● **Your goal**
Would you extract the whole listing below and retype it exactly?
────────────────
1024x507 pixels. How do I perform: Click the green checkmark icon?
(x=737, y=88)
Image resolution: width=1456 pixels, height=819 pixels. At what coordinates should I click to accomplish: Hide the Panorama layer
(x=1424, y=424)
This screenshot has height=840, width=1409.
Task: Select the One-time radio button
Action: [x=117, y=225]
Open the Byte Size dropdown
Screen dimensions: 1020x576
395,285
────────────────
● **Finished exercise**
1024x507 pixels. How do I perform: Click the green checkmark icon?
(x=737, y=88)
Image resolution: width=1456 pixels, height=819 pixels. At what coordinates should I click to accomplish: Hide the Panorama layer
(x=1424, y=424)
This screenshot has height=840, width=1409.
Task: Select the One-time radio button
Action: [x=117, y=225]
Open the Byte Size dropdown
Screen dimensions: 1020x576
395,285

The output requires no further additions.